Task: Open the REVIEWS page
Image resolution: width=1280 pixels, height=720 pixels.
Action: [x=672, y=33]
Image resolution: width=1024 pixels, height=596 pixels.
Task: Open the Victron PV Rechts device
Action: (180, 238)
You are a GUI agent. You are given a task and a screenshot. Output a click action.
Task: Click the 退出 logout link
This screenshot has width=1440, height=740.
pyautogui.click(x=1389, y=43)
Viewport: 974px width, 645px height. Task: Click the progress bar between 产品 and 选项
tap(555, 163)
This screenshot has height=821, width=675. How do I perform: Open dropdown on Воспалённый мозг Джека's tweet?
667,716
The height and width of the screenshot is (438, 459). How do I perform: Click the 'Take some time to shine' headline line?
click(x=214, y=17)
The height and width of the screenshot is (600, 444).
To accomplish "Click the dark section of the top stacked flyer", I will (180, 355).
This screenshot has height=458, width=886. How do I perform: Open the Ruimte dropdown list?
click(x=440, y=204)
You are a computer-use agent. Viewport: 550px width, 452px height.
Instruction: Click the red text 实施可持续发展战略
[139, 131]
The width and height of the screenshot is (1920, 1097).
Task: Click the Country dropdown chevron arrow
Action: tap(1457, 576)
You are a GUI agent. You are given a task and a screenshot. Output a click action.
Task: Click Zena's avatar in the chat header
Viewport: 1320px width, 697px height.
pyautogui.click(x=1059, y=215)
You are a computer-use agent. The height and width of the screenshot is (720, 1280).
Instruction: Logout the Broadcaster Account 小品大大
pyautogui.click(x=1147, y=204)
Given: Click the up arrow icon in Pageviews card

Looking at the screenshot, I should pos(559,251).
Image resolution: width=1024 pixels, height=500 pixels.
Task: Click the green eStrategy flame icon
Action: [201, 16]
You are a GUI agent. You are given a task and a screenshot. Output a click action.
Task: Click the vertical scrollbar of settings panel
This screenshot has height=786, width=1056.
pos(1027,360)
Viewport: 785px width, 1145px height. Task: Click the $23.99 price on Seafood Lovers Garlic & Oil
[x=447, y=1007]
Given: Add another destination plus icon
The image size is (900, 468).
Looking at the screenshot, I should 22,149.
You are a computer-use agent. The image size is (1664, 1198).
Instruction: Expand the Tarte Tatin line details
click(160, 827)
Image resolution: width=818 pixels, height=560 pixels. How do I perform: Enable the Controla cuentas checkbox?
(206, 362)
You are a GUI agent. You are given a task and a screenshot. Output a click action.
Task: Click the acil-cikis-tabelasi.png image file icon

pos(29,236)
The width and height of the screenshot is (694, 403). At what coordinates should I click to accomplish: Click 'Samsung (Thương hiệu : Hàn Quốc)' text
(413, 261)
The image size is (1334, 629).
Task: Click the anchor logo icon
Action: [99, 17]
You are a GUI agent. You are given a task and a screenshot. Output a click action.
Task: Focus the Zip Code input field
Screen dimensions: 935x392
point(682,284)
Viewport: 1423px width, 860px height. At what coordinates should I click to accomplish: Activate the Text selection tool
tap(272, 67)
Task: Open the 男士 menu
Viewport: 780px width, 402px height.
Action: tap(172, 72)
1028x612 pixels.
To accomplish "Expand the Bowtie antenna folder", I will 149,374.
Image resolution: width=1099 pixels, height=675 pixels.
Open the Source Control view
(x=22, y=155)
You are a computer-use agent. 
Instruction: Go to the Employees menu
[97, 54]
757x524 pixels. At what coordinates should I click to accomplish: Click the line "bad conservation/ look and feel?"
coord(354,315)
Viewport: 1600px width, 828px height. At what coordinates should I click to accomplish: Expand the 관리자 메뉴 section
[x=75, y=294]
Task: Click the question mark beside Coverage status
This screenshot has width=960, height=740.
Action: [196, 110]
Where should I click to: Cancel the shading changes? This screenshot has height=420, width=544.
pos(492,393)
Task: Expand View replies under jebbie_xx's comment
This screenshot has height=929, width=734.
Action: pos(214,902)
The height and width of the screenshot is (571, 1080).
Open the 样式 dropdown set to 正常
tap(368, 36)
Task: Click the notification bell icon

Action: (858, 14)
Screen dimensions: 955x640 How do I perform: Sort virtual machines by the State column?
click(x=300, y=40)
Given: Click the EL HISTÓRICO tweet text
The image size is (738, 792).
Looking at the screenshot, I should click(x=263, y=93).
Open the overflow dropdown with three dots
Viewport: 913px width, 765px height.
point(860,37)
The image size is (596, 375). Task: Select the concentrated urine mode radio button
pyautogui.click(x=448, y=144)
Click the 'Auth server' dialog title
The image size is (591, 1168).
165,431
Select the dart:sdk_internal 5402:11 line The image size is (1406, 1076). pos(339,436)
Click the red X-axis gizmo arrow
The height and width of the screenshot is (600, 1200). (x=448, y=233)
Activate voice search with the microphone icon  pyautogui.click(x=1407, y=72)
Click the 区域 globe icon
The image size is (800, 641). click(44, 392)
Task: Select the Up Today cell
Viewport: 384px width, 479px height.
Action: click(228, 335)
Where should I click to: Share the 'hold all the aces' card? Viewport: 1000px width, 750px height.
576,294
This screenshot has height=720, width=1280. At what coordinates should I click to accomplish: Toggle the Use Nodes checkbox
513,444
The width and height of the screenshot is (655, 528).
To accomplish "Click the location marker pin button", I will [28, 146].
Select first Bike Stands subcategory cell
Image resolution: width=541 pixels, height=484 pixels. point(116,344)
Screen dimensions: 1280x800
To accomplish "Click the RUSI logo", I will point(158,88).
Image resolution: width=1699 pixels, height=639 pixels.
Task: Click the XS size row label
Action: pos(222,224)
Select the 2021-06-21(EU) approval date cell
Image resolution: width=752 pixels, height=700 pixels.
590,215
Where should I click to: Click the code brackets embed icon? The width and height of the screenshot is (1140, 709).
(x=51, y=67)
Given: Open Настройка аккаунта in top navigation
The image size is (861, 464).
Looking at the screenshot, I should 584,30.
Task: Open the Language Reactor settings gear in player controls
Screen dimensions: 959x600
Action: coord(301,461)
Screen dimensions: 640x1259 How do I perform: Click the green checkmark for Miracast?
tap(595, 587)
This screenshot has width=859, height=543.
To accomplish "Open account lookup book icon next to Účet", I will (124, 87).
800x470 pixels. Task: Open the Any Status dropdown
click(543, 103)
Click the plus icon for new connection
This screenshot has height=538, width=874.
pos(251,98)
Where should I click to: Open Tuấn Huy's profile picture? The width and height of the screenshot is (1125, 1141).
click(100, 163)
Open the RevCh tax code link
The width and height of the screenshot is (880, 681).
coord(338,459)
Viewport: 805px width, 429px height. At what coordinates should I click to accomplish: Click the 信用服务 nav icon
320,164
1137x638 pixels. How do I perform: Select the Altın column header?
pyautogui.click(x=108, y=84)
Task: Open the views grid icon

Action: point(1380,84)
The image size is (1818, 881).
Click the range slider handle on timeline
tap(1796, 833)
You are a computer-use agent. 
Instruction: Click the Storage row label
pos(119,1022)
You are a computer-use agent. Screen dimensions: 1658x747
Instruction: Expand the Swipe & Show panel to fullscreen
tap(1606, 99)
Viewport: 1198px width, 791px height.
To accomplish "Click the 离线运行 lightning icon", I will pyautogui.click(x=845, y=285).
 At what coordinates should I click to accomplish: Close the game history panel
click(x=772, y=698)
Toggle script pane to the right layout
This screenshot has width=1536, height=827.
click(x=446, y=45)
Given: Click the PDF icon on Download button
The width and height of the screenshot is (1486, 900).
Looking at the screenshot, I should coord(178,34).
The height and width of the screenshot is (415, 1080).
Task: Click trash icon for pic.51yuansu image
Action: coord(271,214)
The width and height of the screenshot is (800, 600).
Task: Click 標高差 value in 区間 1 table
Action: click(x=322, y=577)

● ● ● ●

Take the data above and reproduce it exactly.

Task: Open the REVIEWS page
Image resolution: width=1280 pixels, height=720 pixels.
Action: [x=672, y=33]
Image resolution: width=1024 pixels, height=596 pixels.
Task: Open the Victron PV Rechts device
Action: (180, 238)
You are a GUI agent. You are given a task and a screenshot. Output a click action.
Task: Click the 退出 logout link
This screenshot has width=1440, height=740.
pyautogui.click(x=1389, y=43)
Viewport: 974px width, 645px height. Task: Click the progress bar between 产品 and 选项
tap(555, 163)
This screenshot has height=821, width=675. How do I perform: Open dropdown on Воспалённый мозг Джека's tweet?
667,716
The height and width of the screenshot is (438, 459). How do I perform: Click the 'Take some time to shine' headline line?
click(x=214, y=17)
The height and width of the screenshot is (600, 444).
To accomplish "Click the dark section of the top stacked flyer", I will (180, 355).
This screenshot has height=458, width=886. How do I perform: Open the Ruimte dropdown list?
click(x=440, y=204)
You are a computer-use agent. Viewport: 550px width, 452px height.
Instruction: Click the red text 实施可持续发展战略
[139, 131]
The width and height of the screenshot is (1920, 1097).
Task: Click the Country dropdown chevron arrow
Action: tap(1457, 576)
You are a GUI agent. You are given a task and a screenshot. Output a click action.
Task: Click Zena's avatar in the chat header
Viewport: 1320px width, 697px height.
pyautogui.click(x=1059, y=215)
You are a computer-use agent. The height and width of the screenshot is (720, 1280).
Instruction: Logout the Broadcaster Account 小品大大
pyautogui.click(x=1147, y=204)
Given: Click the up arrow icon in Pageviews card

Looking at the screenshot, I should pos(559,251).
Image resolution: width=1024 pixels, height=500 pixels.
Task: Click the green eStrategy flame icon
Action: [201, 16]
You are a GUI agent. You are given a task and a screenshot. Output a click action.
Task: Click the vertical scrollbar of settings panel
This screenshot has height=786, width=1056.
pos(1027,360)
Viewport: 785px width, 1145px height. Task: Click the $23.99 price on Seafood Lovers Garlic & Oil
[x=447, y=1007]
Given: Add another destination plus icon
The image size is (900, 468).
Looking at the screenshot, I should 22,149.
You are a computer-use agent. The image size is (1664, 1198).
Instruction: Expand the Tarte Tatin line details
click(160, 827)
Image resolution: width=818 pixels, height=560 pixels. How do I perform: Enable the Controla cuentas checkbox?
(206, 362)
You are a GUI agent. You are given a task and a screenshot. Output a click action.
Task: Click the acil-cikis-tabelasi.png image file icon

pos(29,236)
The width and height of the screenshot is (694, 403). At what coordinates should I click to accomplish: Click 'Samsung (Thương hiệu : Hàn Quốc)' text
(413, 261)
The image size is (1334, 629).
Task: Click the anchor logo icon
Action: [99, 17]
You are a GUI agent. You are given a task and a screenshot. Output a click action.
Task: Focus the Zip Code input field
Screen dimensions: 935x392
point(682,284)
Viewport: 1423px width, 860px height. At what coordinates should I click to accomplish: Activate the Text selection tool
tap(272, 67)
Task: Open the 男士 menu
Viewport: 780px width, 402px height.
Action: tap(172, 72)
1028x612 pixels.
To accomplish "Expand the Bowtie antenna folder", I will 149,374.
Image resolution: width=1099 pixels, height=675 pixels.
Open the Source Control view
(x=22, y=155)
You are a computer-use agent. 
Instruction: Go to the Employees menu
[97, 54]
757x524 pixels. At what coordinates should I click to accomplish: Click the line "bad conservation/ look and feel?"
coord(354,315)
Viewport: 1600px width, 828px height. At what coordinates should I click to accomplish: Expand the 관리자 메뉴 section
[x=75, y=294]
Task: Click the question mark beside Coverage status
This screenshot has width=960, height=740.
Action: [196, 110]
Where should I click to: Cancel the shading changes? This screenshot has height=420, width=544.
pos(492,393)
Task: Expand View replies under jebbie_xx's comment
This screenshot has height=929, width=734.
Action: pos(214,902)
The height and width of the screenshot is (571, 1080).
Open the 样式 dropdown set to 正常
tap(368, 36)
Task: Click the notification bell icon

Action: (858, 14)
Screen dimensions: 955x640 How do I perform: Sort virtual machines by the State column?
click(x=300, y=40)
Given: Click the EL HISTÓRICO tweet text
The image size is (738, 792).
Looking at the screenshot, I should click(x=263, y=93).
Open the overflow dropdown with three dots
Viewport: 913px width, 765px height.
point(860,37)
The image size is (596, 375). Task: Select the concentrated urine mode radio button
pyautogui.click(x=448, y=144)
Click the 'Auth server' dialog title
The image size is (591, 1168).
165,431
Select the dart:sdk_internal 5402:11 line The image size is (1406, 1076). pos(339,436)
Click the red X-axis gizmo arrow
The height and width of the screenshot is (600, 1200). (x=448, y=233)
Activate voice search with the microphone icon  pyautogui.click(x=1407, y=72)
Click the 区域 globe icon
The image size is (800, 641). click(44, 392)
Task: Select the Up Today cell
Viewport: 384px width, 479px height.
Action: click(228, 335)
Where should I click to: Share the 'hold all the aces' card? Viewport: 1000px width, 750px height.
576,294
This screenshot has height=720, width=1280. At what coordinates should I click to accomplish: Toggle the Use Nodes checkbox
513,444
The width and height of the screenshot is (655, 528).
To accomplish "Click the location marker pin button", I will [28, 146].
Select first Bike Stands subcategory cell
Image resolution: width=541 pixels, height=484 pixels. point(116,344)
Screen dimensions: 1280x800
To accomplish "Click the RUSI logo", I will point(158,88).
Image resolution: width=1699 pixels, height=639 pixels.
Task: Click the XS size row label
Action: pos(222,224)
Select the 2021-06-21(EU) approval date cell
Image resolution: width=752 pixels, height=700 pixels.
590,215
Where should I click to: Click the code brackets embed icon? The width and height of the screenshot is (1140, 709).
(x=51, y=67)
Given: Open Настройка аккаунта in top navigation
The image size is (861, 464).
Looking at the screenshot, I should 584,30.
Task: Open the Language Reactor settings gear in player controls
Screen dimensions: 959x600
Action: coord(301,461)
Screen dimensions: 640x1259 How do I perform: Click the green checkmark for Miracast?
tap(595, 587)
This screenshot has width=859, height=543.
To accomplish "Open account lookup book icon next to Účet", I will (124, 87).
800x470 pixels. Task: Open the Any Status dropdown
click(543, 103)
Click the plus icon for new connection
This screenshot has height=538, width=874.
pos(251,98)
Where should I click to: Open Tuấn Huy's profile picture? The width and height of the screenshot is (1125, 1141).
click(100, 163)
Open the RevCh tax code link
The width and height of the screenshot is (880, 681).
coord(338,459)
Viewport: 805px width, 429px height. At what coordinates should I click to accomplish: Click the 信用服务 nav icon
320,164
1137x638 pixels. How do I perform: Select the Altın column header?
pyautogui.click(x=108, y=84)
Task: Open the views grid icon

Action: point(1380,84)
The image size is (1818, 881).
Click the range slider handle on timeline
tap(1796, 833)
You are a computer-use agent. 
Instruction: Click the Storage row label
pos(119,1022)
You are a computer-use agent. Screen dimensions: 1658x747
Instruction: Expand the Swipe & Show panel to fullscreen
tap(1606, 99)
Viewport: 1198px width, 791px height.
To accomplish "Click the 离线运行 lightning icon", I will pyautogui.click(x=845, y=285).
 At what coordinates should I click to accomplish: Close the game history panel
click(x=772, y=698)
Toggle script pane to the right layout
This screenshot has width=1536, height=827.
click(x=446, y=45)
Given: Click the PDF icon on Download button
The width and height of the screenshot is (1486, 900).
Looking at the screenshot, I should coord(178,34).
The height and width of the screenshot is (415, 1080).
Task: Click trash icon for pic.51yuansu image
Action: coord(271,214)
The width and height of the screenshot is (800, 600).
Task: Click 標高差 value in 区間 1 table
Action: click(x=322, y=577)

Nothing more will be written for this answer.